Em outubro de 2010, as escrituras falsas foram usadas perante a Receita Federal para instruir pedido de restituição de valor de R$ 440 milhões. O pedido foi fundado em créditos de desapropriação que a Kia teria em razão da desapropriação, pelo Instituto Brasileiro do Meio Ambiente e Recursos Naturais Renováveis (Ibama), das áreas inexistentes de sua titularidade. Em 17 de outubro do mesmo ano, as escrituras foram utilizadas novamente perante a Receita para instruir petição acompanhada de duas declarações de compensação de crédito tributário no valor total de R$ 210.141.879,24.
Em julho de 2011, as escrituras falsas foram utilizadas perante a Procuradoria da Fazenda Nacional, em Vitória, para instruir requerimento de parcelamento em que os imóveis inexistentes foram dados em hipoteca para garantir dívida de R$ 253.500.950,13 com a União. Em janeiro de 2012, as escrituras foram novamente mostradas à Receita Federal em atendimento ao termo de intimação fiscal para apresentação dos registros de bens e direitos constantes do ativo imobilizado da Kia.

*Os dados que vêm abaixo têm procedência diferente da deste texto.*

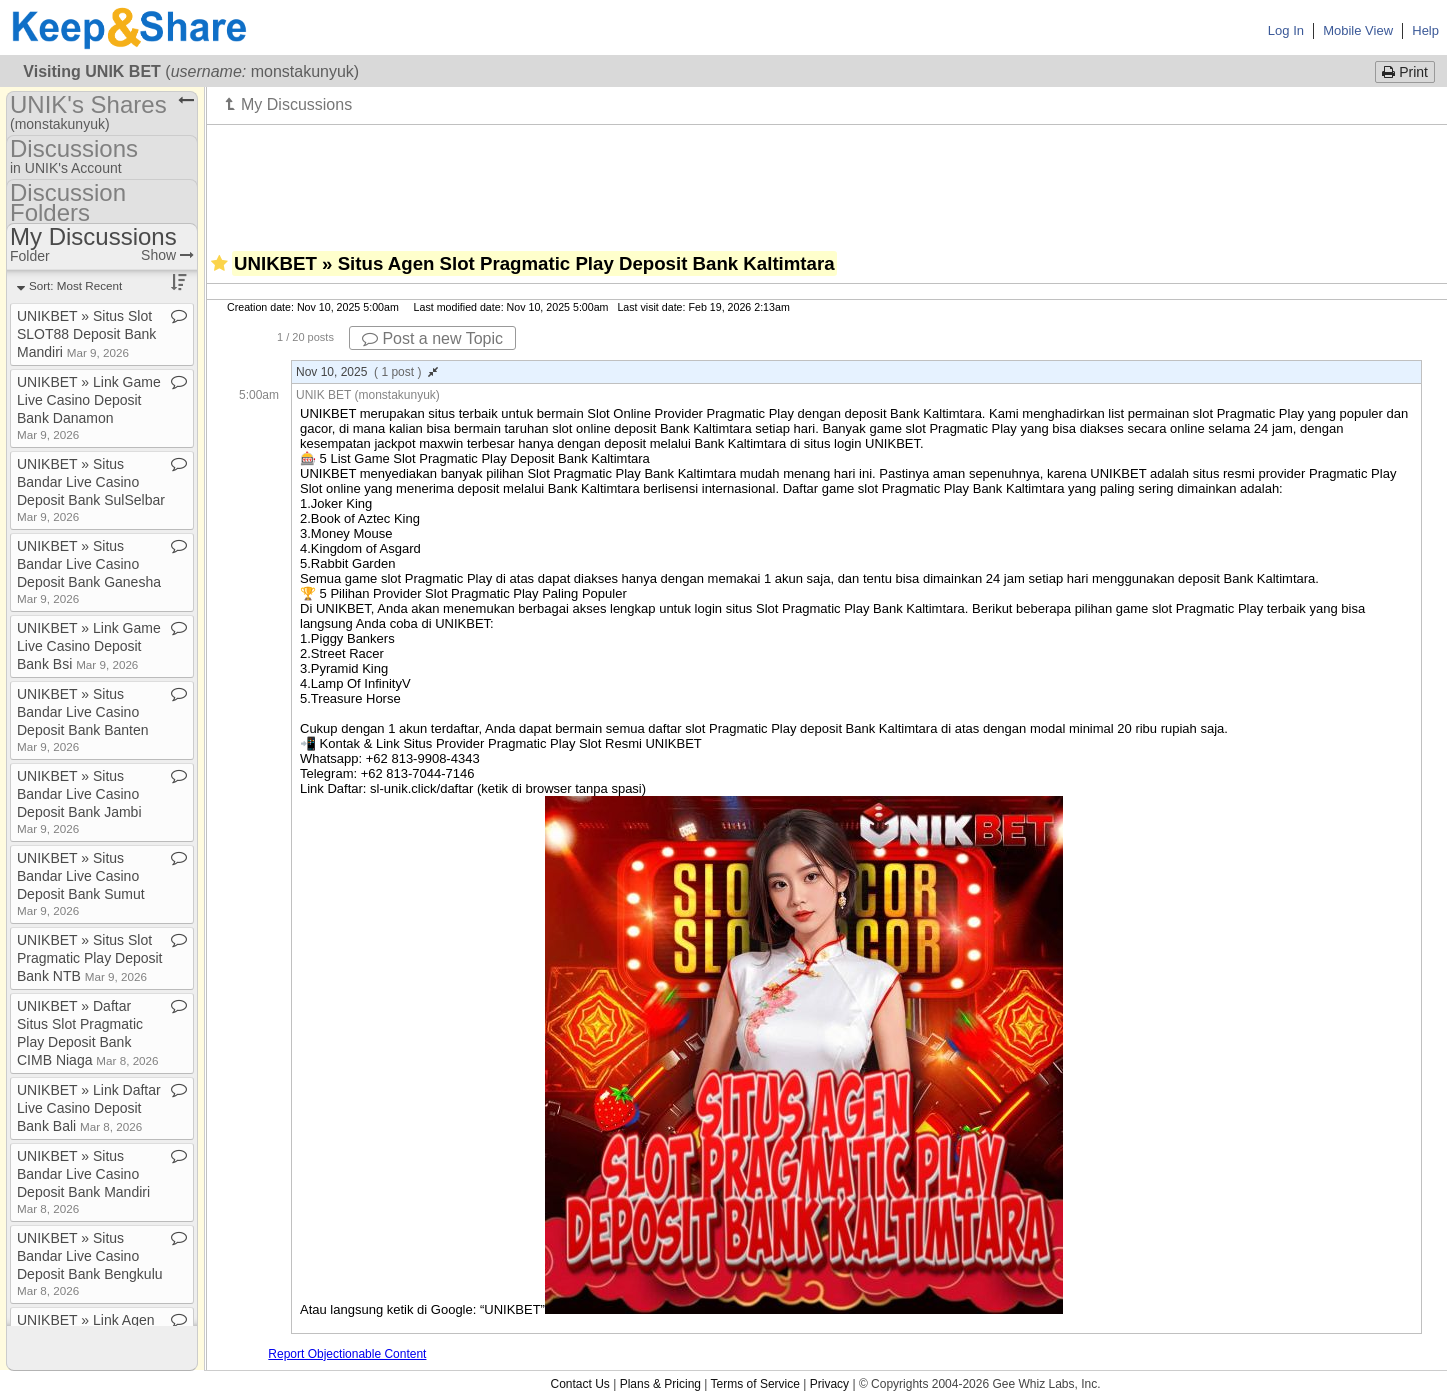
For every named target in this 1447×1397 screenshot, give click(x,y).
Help (1425, 30)
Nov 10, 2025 (367, 372)
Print (1405, 72)
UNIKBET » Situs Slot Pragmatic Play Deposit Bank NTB (90, 958)
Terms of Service (755, 1384)
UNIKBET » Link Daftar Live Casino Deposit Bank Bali (89, 1108)
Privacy (829, 1384)
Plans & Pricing (660, 1384)
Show (167, 255)
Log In (1286, 30)
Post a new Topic (432, 338)
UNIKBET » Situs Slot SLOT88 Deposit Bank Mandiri (86, 334)
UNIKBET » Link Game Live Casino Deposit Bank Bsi (89, 646)
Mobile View (1358, 30)
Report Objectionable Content (347, 1354)
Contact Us (579, 1384)
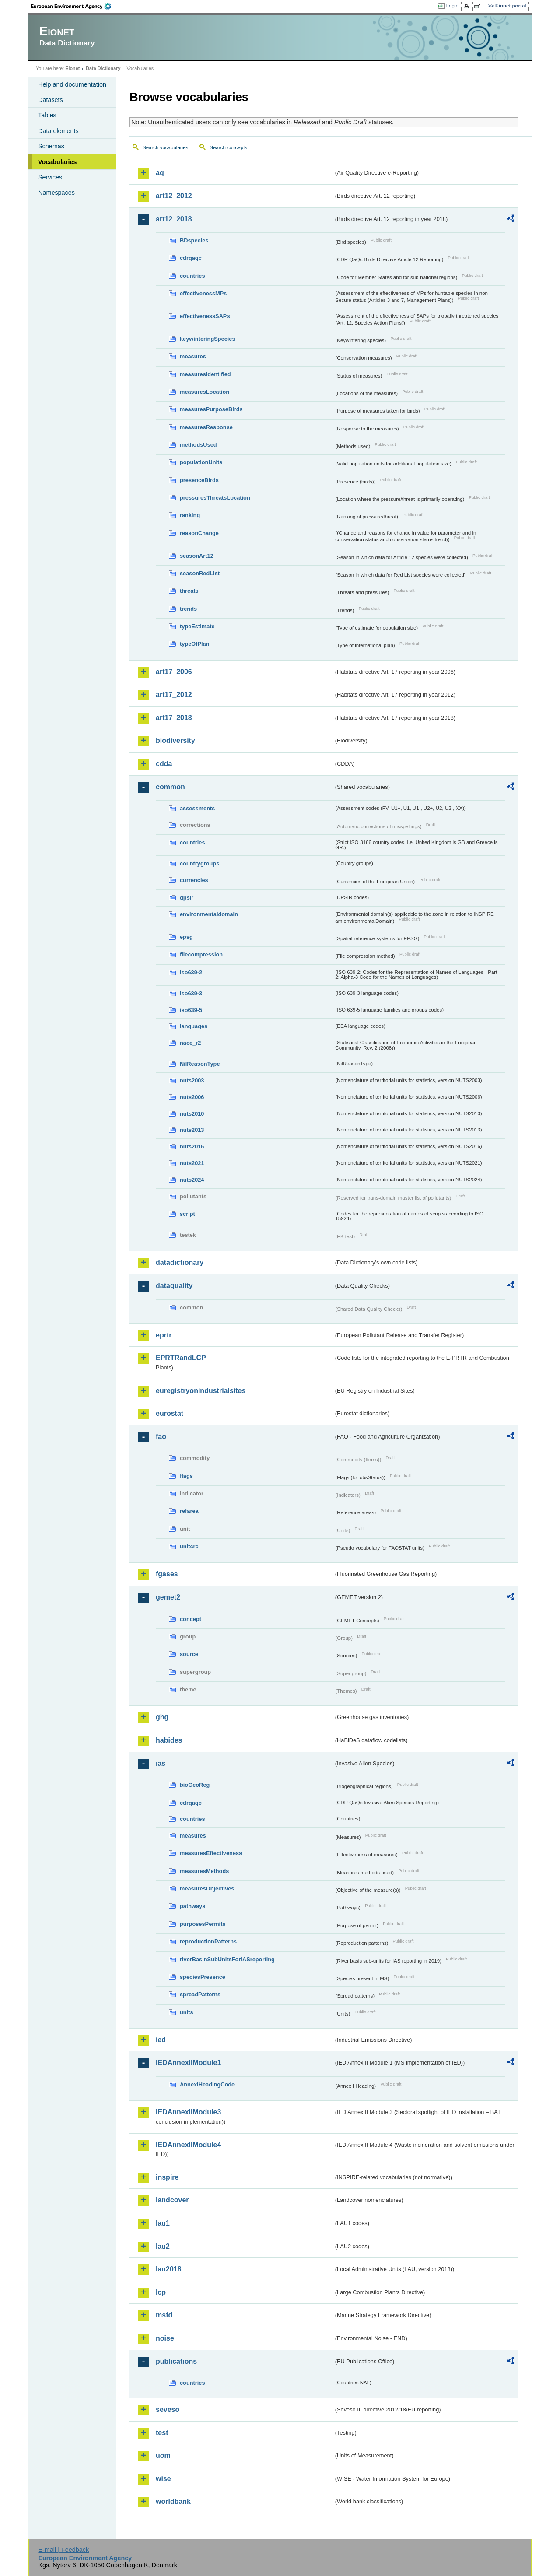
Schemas (51, 146)
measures (193, 356)
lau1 (163, 2223)
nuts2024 (192, 1179)
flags (186, 1476)
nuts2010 (192, 1113)
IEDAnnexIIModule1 (188, 2062)
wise (163, 2478)
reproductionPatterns (208, 1941)
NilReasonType (200, 1063)
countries (192, 276)
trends (188, 609)
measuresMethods (204, 1871)
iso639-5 (191, 1010)
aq (160, 172)
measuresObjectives (207, 1888)
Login (452, 5)
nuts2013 (192, 1130)
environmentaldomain (209, 914)
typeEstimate (197, 626)
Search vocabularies (165, 147)
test (162, 2432)
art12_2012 (174, 196)
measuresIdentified (205, 374)
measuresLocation (204, 391)
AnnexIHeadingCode (207, 2084)
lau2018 (169, 2269)
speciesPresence (202, 1977)
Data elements (58, 130)
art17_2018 (174, 717)
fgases (167, 1574)
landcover (172, 2200)
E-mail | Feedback (63, 2549)
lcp (161, 2292)
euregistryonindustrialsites (200, 1390)
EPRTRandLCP (181, 1358)
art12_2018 (174, 219)
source (189, 1654)
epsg (186, 937)
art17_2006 (174, 672)
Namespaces (56, 192)
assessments (197, 808)
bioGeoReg (195, 1785)
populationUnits (201, 462)
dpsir (186, 897)
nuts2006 (192, 1097)
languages (193, 1026)
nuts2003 (192, 1080)
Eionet (72, 68)
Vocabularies (57, 161)
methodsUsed (198, 444)
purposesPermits (203, 1924)
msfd (164, 2315)
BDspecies (194, 240)
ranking (190, 515)
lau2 (163, 2246)
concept (190, 1619)
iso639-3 (191, 993)
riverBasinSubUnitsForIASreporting (227, 1959)
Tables (47, 115)
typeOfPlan (195, 643)
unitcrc (189, 1546)
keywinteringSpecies (207, 339)
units (186, 2012)
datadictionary (179, 1262)
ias (160, 1763)
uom (163, 2455)
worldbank (173, 2501)
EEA (74, 6)
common (170, 787)
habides (169, 1740)
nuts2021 (192, 1163)
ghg (162, 1717)
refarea (189, 1511)
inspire (167, 2177)
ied (161, 2040)
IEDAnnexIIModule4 (188, 2145)
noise (165, 2338)
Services (50, 177)
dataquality (174, 1285)
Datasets (50, 99)
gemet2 (168, 1597)
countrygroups (199, 863)
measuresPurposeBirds (211, 409)
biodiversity (175, 740)
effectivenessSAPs (205, 316)
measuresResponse (206, 427)
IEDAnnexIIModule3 (188, 2112)
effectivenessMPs (203, 293)
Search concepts (228, 147)
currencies (194, 880)
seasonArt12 (197, 556)
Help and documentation (72, 84)
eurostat (169, 1413)
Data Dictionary (103, 68)
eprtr (164, 1335)
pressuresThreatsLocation (215, 497)
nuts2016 (192, 1146)
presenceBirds (199, 480)
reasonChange (199, 533)
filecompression (201, 954)
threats (189, 591)
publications (176, 2361)
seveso (167, 2409)
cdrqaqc (191, 258)
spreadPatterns (200, 1994)
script (187, 1214)
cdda (164, 763)
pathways (192, 1906)
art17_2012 (174, 694)
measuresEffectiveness (211, 1853)
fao (161, 1436)
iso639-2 (191, 972)
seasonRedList (200, 573)
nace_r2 (190, 1043)
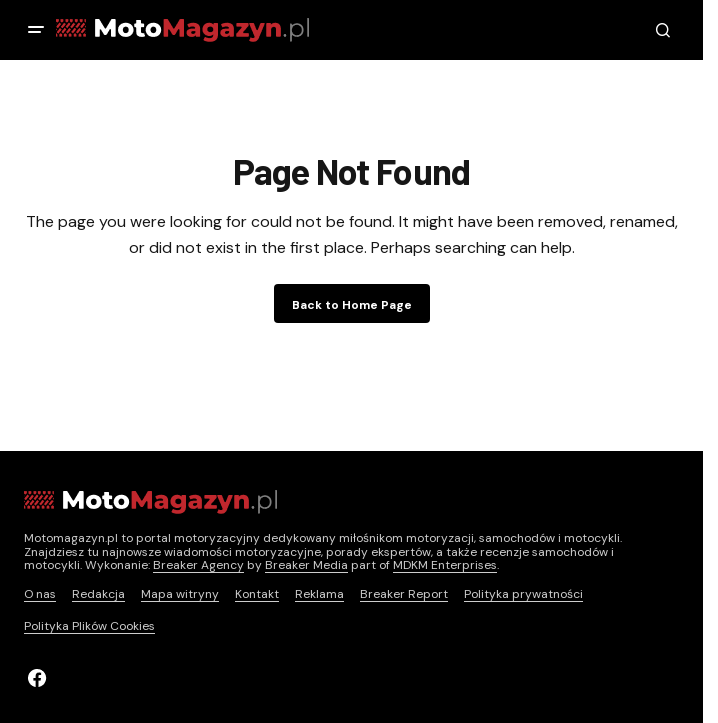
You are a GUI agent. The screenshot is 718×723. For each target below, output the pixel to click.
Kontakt (257, 594)
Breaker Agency (198, 565)
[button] (36, 30)
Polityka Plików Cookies (89, 626)
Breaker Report (404, 594)
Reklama (319, 594)
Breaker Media (306, 565)
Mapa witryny (180, 594)
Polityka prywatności (523, 594)
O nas (40, 594)
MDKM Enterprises (445, 565)
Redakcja (98, 594)
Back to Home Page (352, 305)
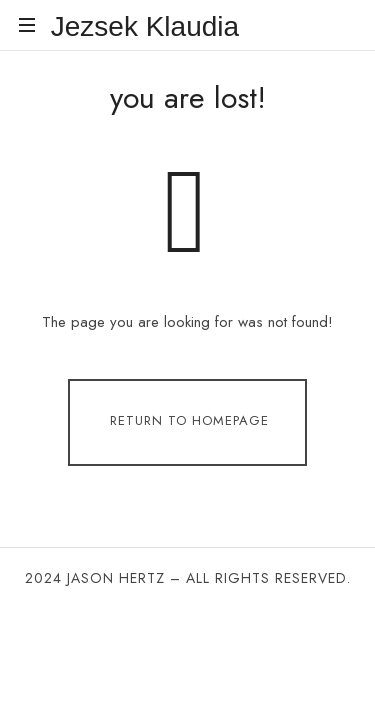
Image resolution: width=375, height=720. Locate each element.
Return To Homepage (189, 421)
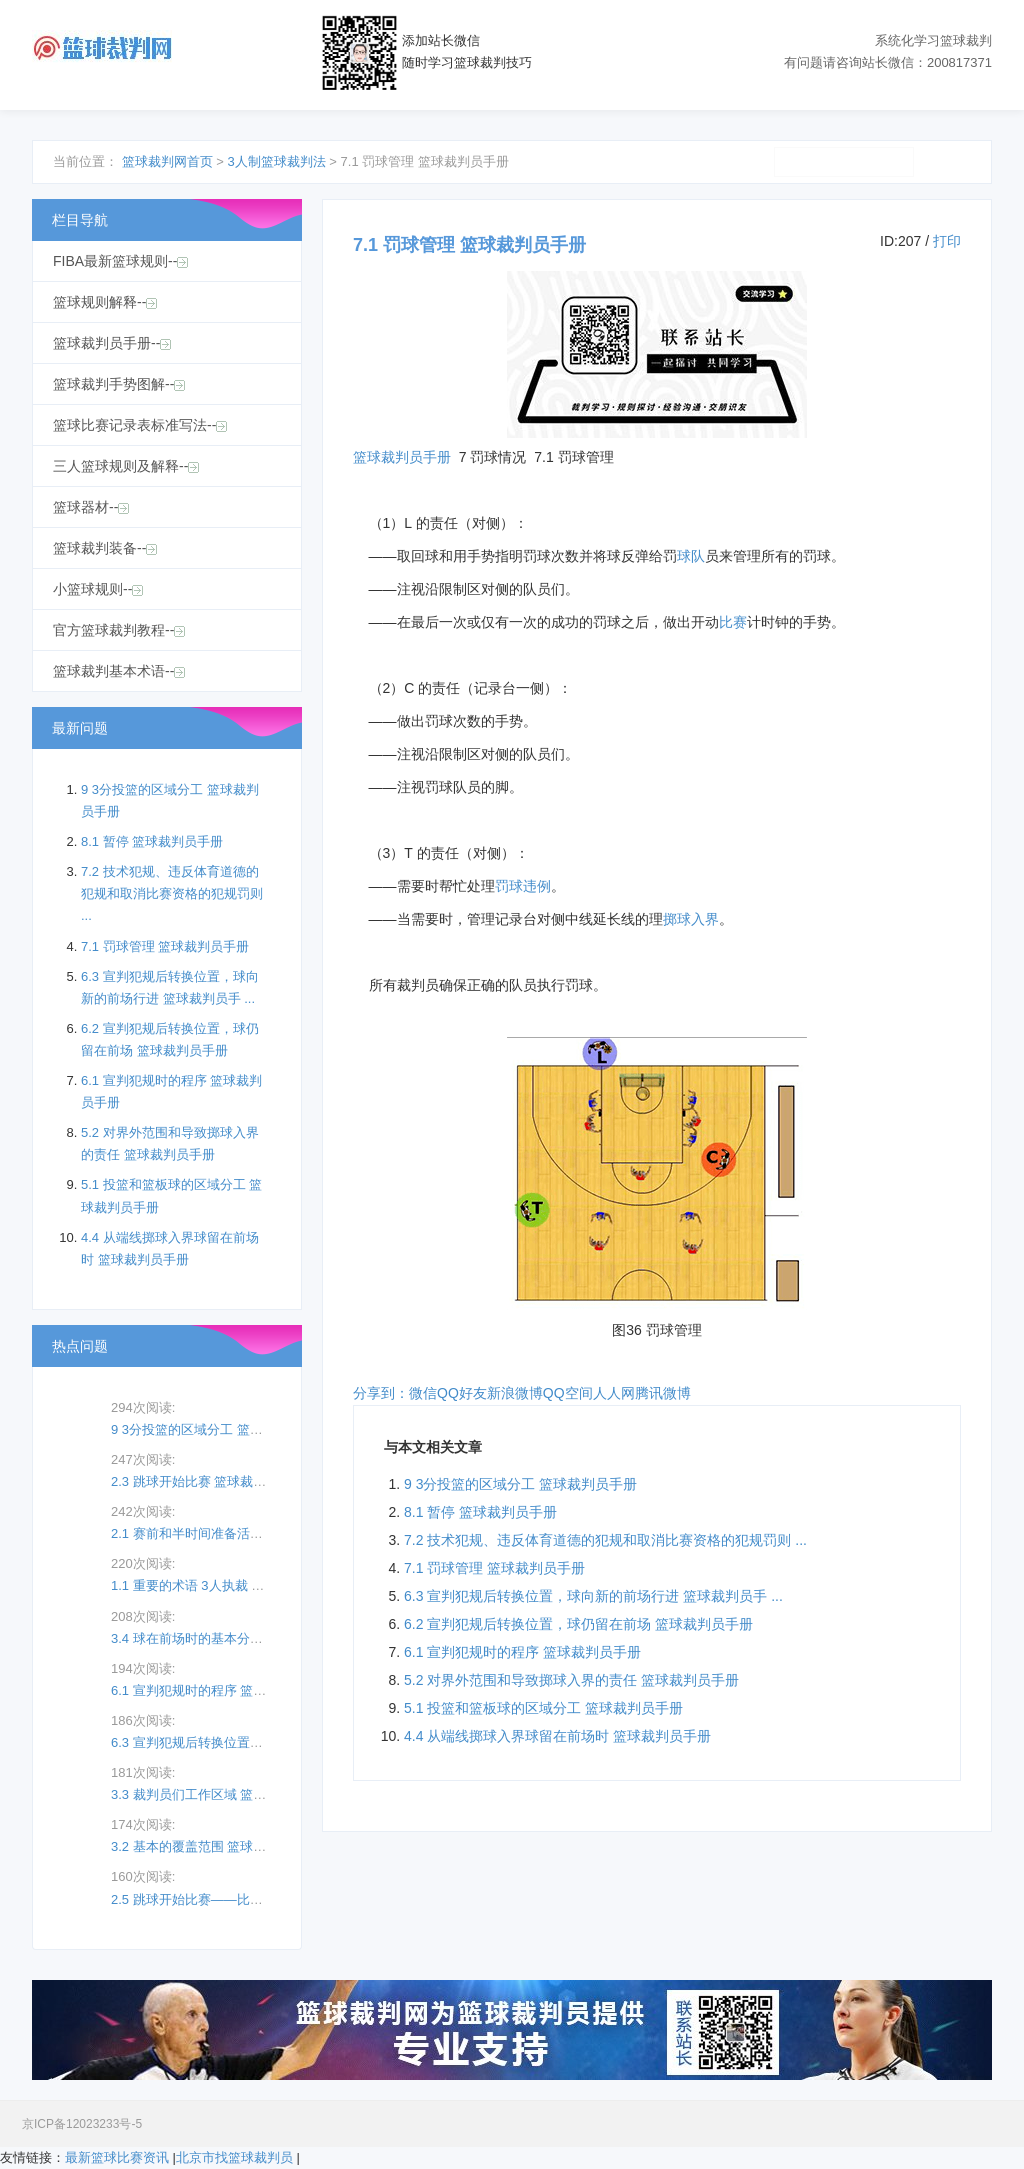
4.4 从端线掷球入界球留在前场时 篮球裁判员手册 (557, 1736)
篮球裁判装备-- (105, 548)
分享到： (381, 1393)
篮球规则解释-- (105, 302)
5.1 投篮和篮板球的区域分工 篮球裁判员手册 (543, 1708)
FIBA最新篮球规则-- (120, 261)
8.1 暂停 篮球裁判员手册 (480, 1512)
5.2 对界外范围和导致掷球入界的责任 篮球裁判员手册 (571, 1680)
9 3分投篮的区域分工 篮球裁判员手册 (520, 1484)
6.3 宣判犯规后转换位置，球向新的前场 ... (233, 1742)
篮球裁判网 (102, 49)
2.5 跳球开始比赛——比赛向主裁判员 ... (226, 1899)
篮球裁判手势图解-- (119, 384)
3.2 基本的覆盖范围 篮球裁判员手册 (214, 1846)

A Corregedoria-Geral da Justiça do Piauí, em correição extraordinária no Cartório da Comarca de Avelino Lopes, apurou os fatos e constatou as fraudes cometidas pelo grupo, com farta prova documental, cancelando as matrículas das fazendas inexistentes. Além disso, foi determinado o afastamento de José Alcântara da Gama de suas funções no cartório.
'Vítima'
Na época da denúncia, em abril deste ano, a diretoria da Kia Motors do Brasil negou, por meio de nota, envolvimento nos fatos denunciados pelo MPF no Espírito Santo. “Desde a instauração do inquérito policial federal, a empresa tem atuado de forma ativa e colaborativa, razão pela qual manifesta o presidente da Kia Motors do Brasil significativa surpresa em razão da decisão do representante do Ministério Público Federal de incluir no polo passivo do processo criminal o presidente e o diretor administrativo da empresa, que não passam de vítimas de terceiros, com os quais jamais estabeleceram qualquer contato”, defende-se a diretoria.
A Kia Motors alegou, ainda, que “após auditoria promovida pela empresa, no ano de 2012, apurou-se que profissionais terceirizados contratados na época para a prestação de serviços na área tributária, munidos de uma procuração específica para representar a empresa na Secretaria da Receita Federal, extrapolaram ilicitamente os limites estabelecidos na contratação, substabeleceram ilicitamente esses mesmos poderes para outras pessoas, à revelia dos representantes da Kia Motors do Brasil, e aparentemente tentaram adotar medidas fraudulentas, circunstância que prejudicou e causou significativo prejuízo financeiro para a empresa”.
E prossegue: “em razão desse episódio, a própria empresa, naquele ano de 2012, comunicou o fato para a Secretaria da Receita Federal e para a Procuradoria da Fazenda Nacional, circunstância que ensejou a abertura de uma fiscalização, assim como, logo depois, o seu encerramento, na medida em que a empresa comprovadamente sempre cumpriu rigorosamente todas as suas obrigações tributárias, e a expedição de ofício para a Polícia Federal, apurar o fato, relacionado aos terceiros fraudadores”.
A diretoria da Kia Motors conclui a nota afirmando que “permanece segura de que a ação criminal será julgada improcedente, no momento oportuno”.